Lo solicitado:
1 > Enumere todo lo que quien narra afirma sobre sí en las dos oraciones del relato sobre el Clásico que van desde "No es que sea futbolera" hasta "el submundo de los clásicos".
2 > Transcriba del relato sobre el Clásico el tramo comprendido entre "Al despertar el" y "ver un clásico.".
3 > Retome el relato sobre la primera visita al estadio para ver el Clásico justo después de su última oración.

Fragmento proporcionado:
□ □ □

Al despertar el mièrcoles dieciocho de abril de 2012,jamás me hubiese imaginado que en menos de 12 horas estaría en camino al estadio a ver el Clásico. Ni siquiera sabía que ese día era el Clásico. ¿Los Clásicos no eran los domingos?
Pero a las tres y veintiséis de la tarde, era claro: iba a ir al estadio, por primera vez en la vida, y a ver un clásico.
Todo por curiosa. Respondí a un tweet que convocaba a mujeres anti-fútbol y me intrigó saber cuántas habían respondido. No es que sea futbolera, pero al menos entiendo el fuera de juego y sé que Piqué está amarrado con Shakira. Soy guayaquileña, pero no apoyo a ninguno de los equipos locales y siempre me dio terror meterme en el submundo de los clásicos. Aún a pesar de todo, cuando me propusieron que vaya a ver el partido, yo yo acepté. No sé qué influyó más, si la desocupación o la potencial probabilidad de que me bañen en orina desde las gradas.

□ □ □

Datos proporcionados:
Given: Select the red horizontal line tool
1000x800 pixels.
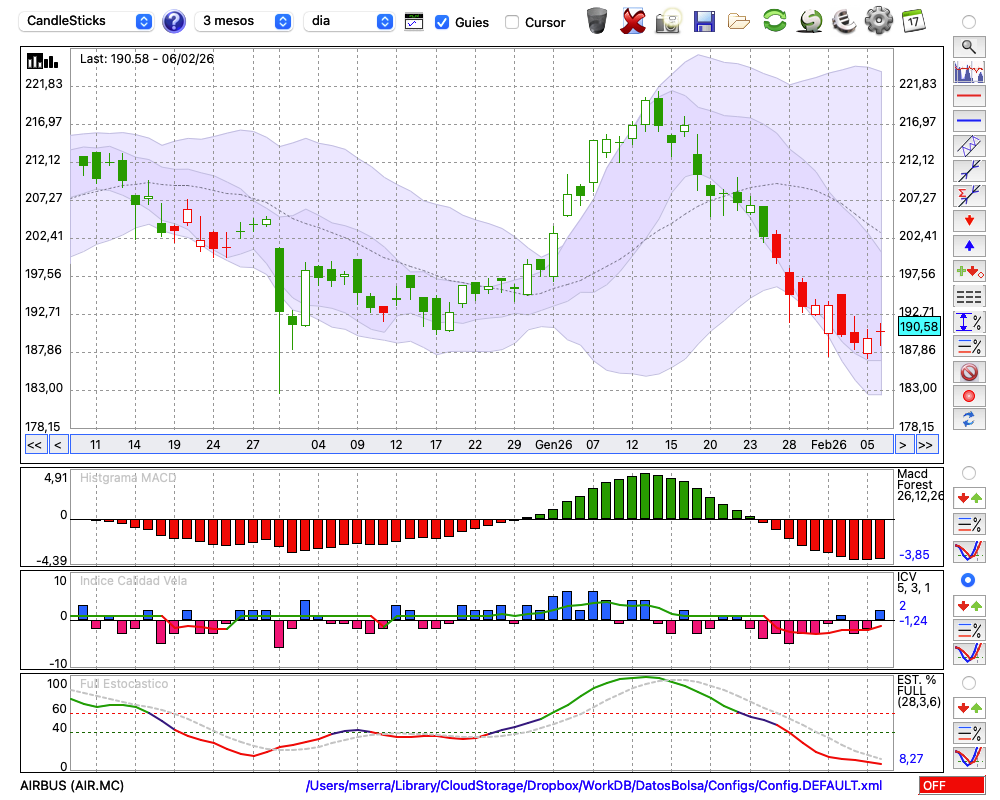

□ □ □

Respuestas:
1 >
- No es futbolera.
- Entiende el fuera de juego.
- Sabe que Piqué está amarrado con Shakira.
- Es guayaquileña.
- No apoya a ninguno de los equipos locales.
- Siempre le dio terror meterse en el submundo de los clásicos.

2 >
Al despertar el mièrcoles dieciocho de abril de 2012,jamás me hubiese imaginado que en menos de 12 horas estaría en camino al estadio a ver el Clásico. Ni siquiera sabía que ese día era el Clásico. ¿Los Clásicos no eran los domingos?
Pero a las tres y veintiséis de la tarde, era claro: iba a ir al estadio, por primera vez en la vida, y a ver un clásico.

3 >
Así, con más miedo que emoción me preparé para ir al Estadio. Lo único amarillo que tenía era la camiseta de Ecuador del último Mundial. Si quería salir con vida del Monumental tenía que ponerme algo del color del equipo, obvio. Los zapatos más viejos que encontré, un bolso que combinaba con nada y cero maquillaje, sin contar el mandatorio blush para esconder la palidez. Ni loca iba a llevar mi cuasi blackberry; cambié mi Nokia por un Samsung que se está cayendo a pedazos. Iba en el carro de un amigo de ida y regreso, así que solo era el tiempo en el estadio lo que me preocupaba. Al final, opté por una camiseta blanca para evitar inclusive la furia de quienes en esta ocasión iban en minoría.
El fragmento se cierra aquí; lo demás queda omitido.